This post is a follow up to a recent post in which I compared the ffmpeg video transcoding performance of a number of notebook-, workstation- and cloud server CPUs. Having done that, I’ve wondered a few days later what effect hyper-threading and dual channel RAM have on such a workload. The results are pretty interesting.
One of the notebooks I tested was an HP 17″ notebook with a recent 11th generation Intel i5-1135G7 processor. Despite being a rather cheap notebook (560 euros without operating system, including tax), it comes with the latest Intel CPU on the market today and dual channel RAM, i.e. two RAM slots, both equipped with 4 GB RAM modules. So by removing one module, it’s easy to check what kind of impact a Dual Channel RAM configuration has to such a workload. From a memory perspective, the workload should be rather light. The input file is around 200 MB, while the output file is around 150 MB. My baseline on this notebook is an execution time of 7 minutes 54 seconds and a speedup factor of 6,35 times (see my original article + my note at the bottom for details).

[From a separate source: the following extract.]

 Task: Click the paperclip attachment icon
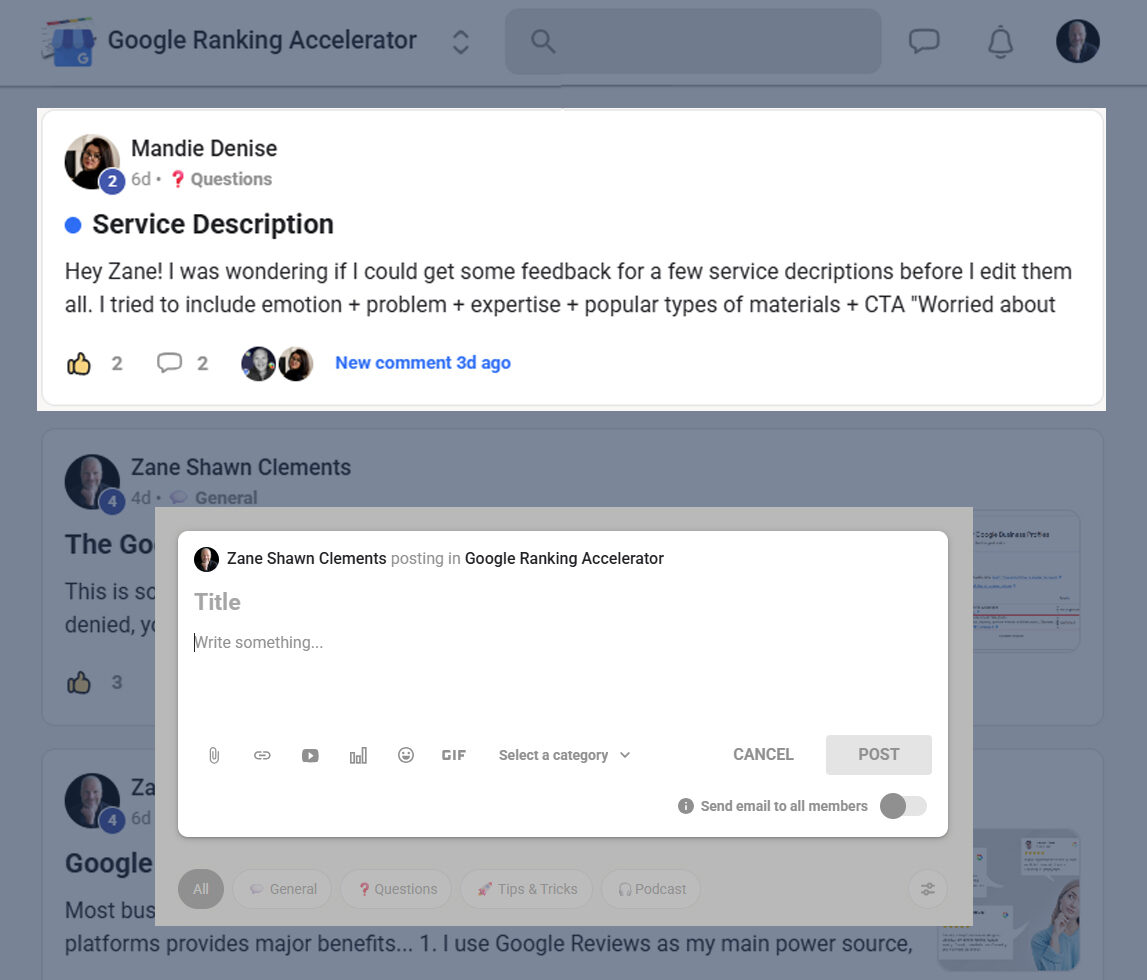(214, 755)
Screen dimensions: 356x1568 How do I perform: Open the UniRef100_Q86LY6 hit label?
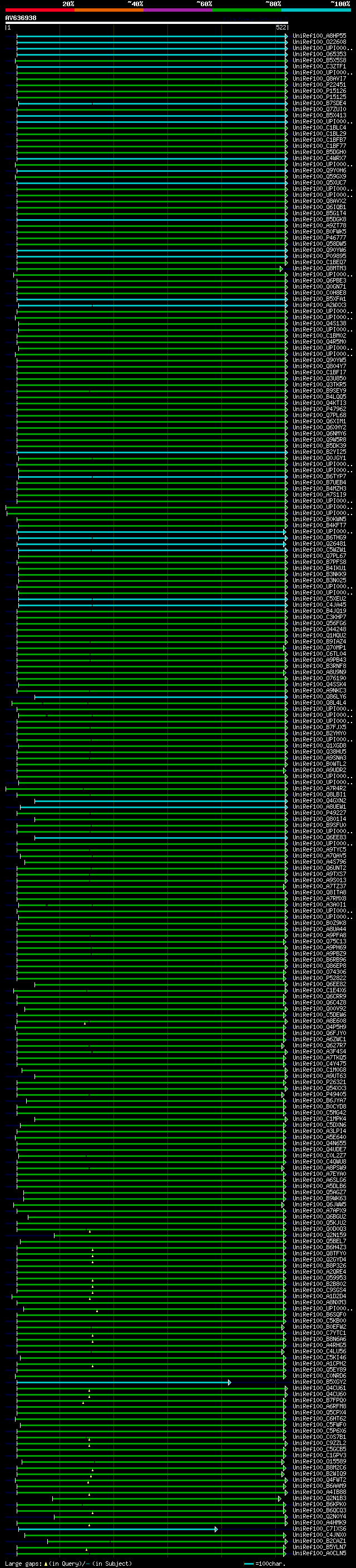point(319,697)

Single Channel vs. Dual Channel RAM
When running the test again with a single memory bank, ffmpeg took 9 minutes and nine seconds to transcode the video. That’s a speedup of 5,95x and hence 20% slower compared to both RAM modules in the notebook. Quite a difference!
Hyper-threading
Hyper-threading can be switch-off in the BIOS and after a reboot, only 4 instead of 8 CPUs are visible to the operating system. With the default dual channel RAM in the notebook, ffmpeg took 8 minutes and 2 seconds to complete and a speedup of 5,22x. That’s only 6% slower than with hyper-threading being turned on. In other words, for this kind of compute job, it doesn’t do very much.
Summary:
I’m not sure what I kind of result I expected in the single vs. dual channel RAM comparison, but it’s good to see there is a significant difference. When I buy notebooks in the future for myself, I will make sure that I won’t settle for a single channel option. As far as hyper-threading is concerned, I would have expected a more sizable gain. Perhaps there is for other kinds of workloads.

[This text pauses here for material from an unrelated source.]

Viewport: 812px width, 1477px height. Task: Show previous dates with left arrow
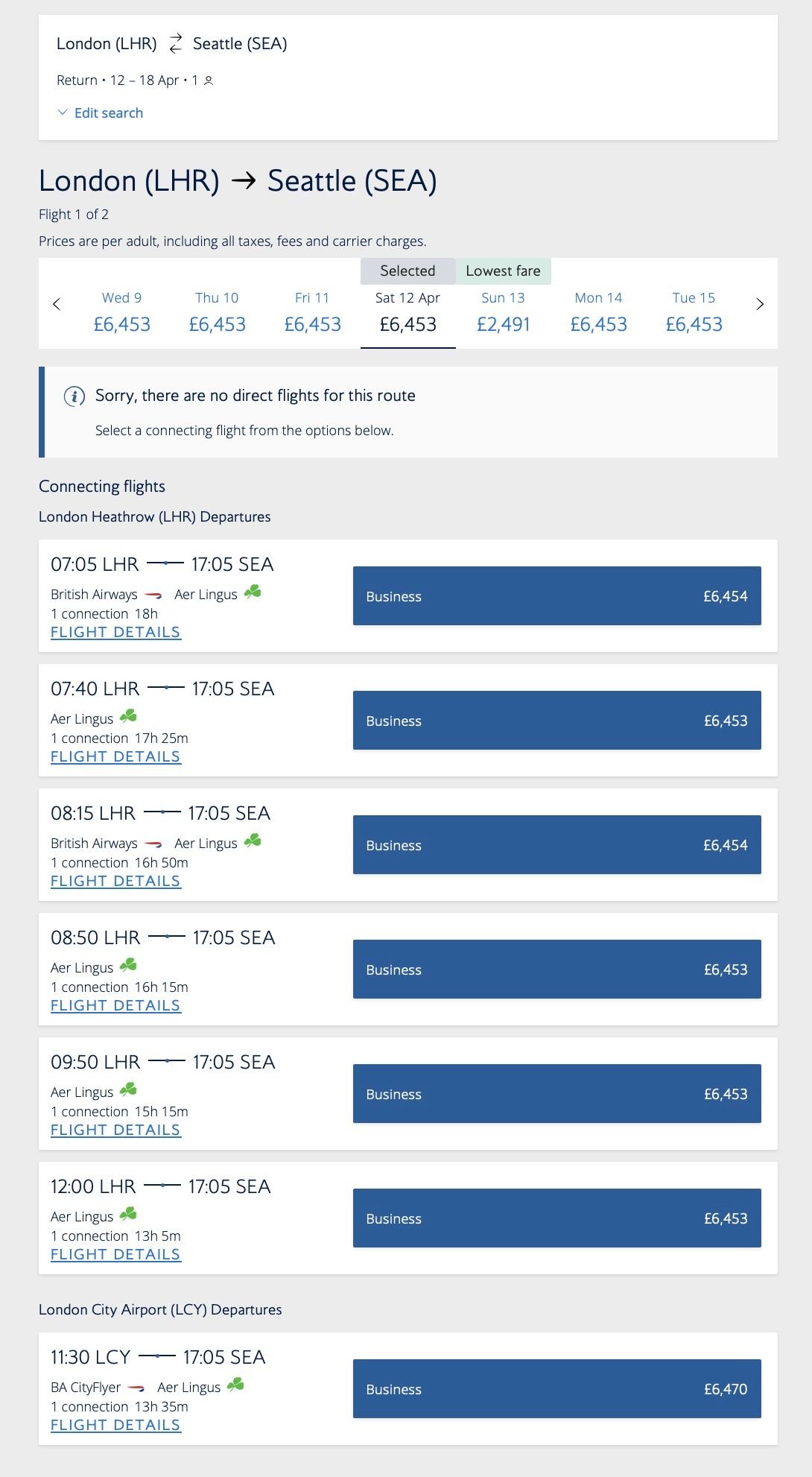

Note: For unknown reasons the speedup on my HP notebook was 6,05 when measured a few weeks ago. This time around I got a speedup of 6,35 doing exactly the same test. The only difference is that back then I was using an external SSD connected over USB, while this time around I used an internal M.2 attached NVMe SSD. Also, I tried different kernel versions on Ubuntu 20.04 (the stock 5.11 and the latest mainline 5.15) and got exactly the same speedup.